CLICK HERE IF VIDEO DOES NOT LOAD FRANKENSTEIN: the scientist who created life!Was the famed character conceived solely in the mind of novelist Mary Shelley, or was Frankenstein based in reality, as some argue?
“I conceive it to be the duty of every rational creature to attend to its offspring,” Wollstonecraft wrote in “Thoughts on the Education of Daughters,” in 1787, ten years before giving birth to the author of “Frankenstein.” As Charlotte Gordon notes in her dual biography “Romantic Outlaws,” Wollstonecraft first met her fellow political radical William Godwin in 1791, at a London dinner party hosted by the publisher of Thomas Paine’s “Rights of Man.” Wollstonecraft and Godwin were “mutually displeased with each other,” Godwin later wrote; they were the smartest people in the room, and they couldn’t help arguing all evening.
Wollstonecraft’s “Vindication of the Rights of Woman” appeared in 1792, and, the next year, Godwin published “Political Justice.” In 1793, during an affair with the American speculator and diplomat Gilbert Imlay, Wollstonecraft became pregnant.
But, when his wife left him, a year into their marriage, Byron was forced never to see his wife or daughter again, lest his wife reveal the scandal of his affair with Leigh.
(Ada was about the age Mary Godwin’s first baby would have been, had she lived. One evening, he announced, “We will each write a ghost story.” Godwin began the story that would become “Frankenstein.” Byron later wrote, “Methinks it is a wonderful book for a girl of nineteen— nineteen, indeed, at that time.”During the months when Godwin was turning her ghost story into a novel, and nourishing yet another creature in her belly, Shelley’s wife, pregnant now with what would have been their third child, killed herself; Clairmont gave birth to a girl—Byron’s, though most people assumed it was Shelley’s—and Shelley and Godwin got married.
She didn’t put her name on her book—she published “Frankenstein” anonymously, in 1818, not least out of a concern that she might lose custody of her children—and she didn’t give her monster a name, either.
“This anonymous androdaemon,” one reviewer called it.
Sir Walter Scott wrote, in an early review, “The author seems to us to disclose uncommon powers of poetic imagination.” Scott, like many readers, assumed that the author was Percy Shelley.
Reviewers less enamored of the Romantic poet damned the book’s Godwinian radicalism and its Byronic impieties.
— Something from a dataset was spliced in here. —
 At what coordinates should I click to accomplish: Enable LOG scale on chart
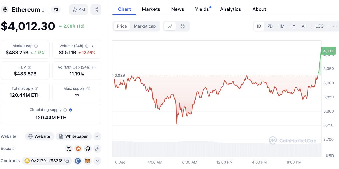[319, 26]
Ada’s mother, fearing that the girl might grow up to become a poet, as mad and bad as her father, raised her, instead, to be a mathematician. For a time, they attempted to adopt the girl, though Byron later took her, having noticed that nearly all of Godwin and Shelley’s children had died.
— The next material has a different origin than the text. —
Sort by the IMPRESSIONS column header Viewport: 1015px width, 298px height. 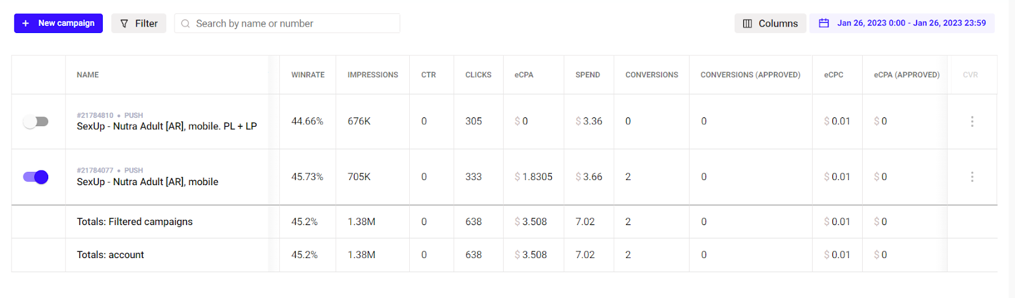tap(373, 75)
Ada Lovelace, a scientist as imaginative as Victor Frankenstein, would in 1843 provide an influential theoretical description of a general-purpose computer, a century before one was built.)In the spring of 1816, Byron, fleeing scandal, left England for Geneva, and it was there that he met up with Percy Shelley, Mary Godwin, and Claire Clairmont. “I so totally disapprove of the mode of Children’s treatment in their family—that I should look upon the Child as going into a hospital,” he wrote, cruelly, about the Shelleys. ” (Byron, by no means interested in rearing a child himself, placed the girl in a convent, where she died at the age of five.)When “Frankenstein,” begun in the summer of 1816, was published eighteen months later, it bore an unsigned preface by Percy Shelley and a dedication to William Godwin. “It seems to be universally known and read,” a friend wrote to Percy Shelley.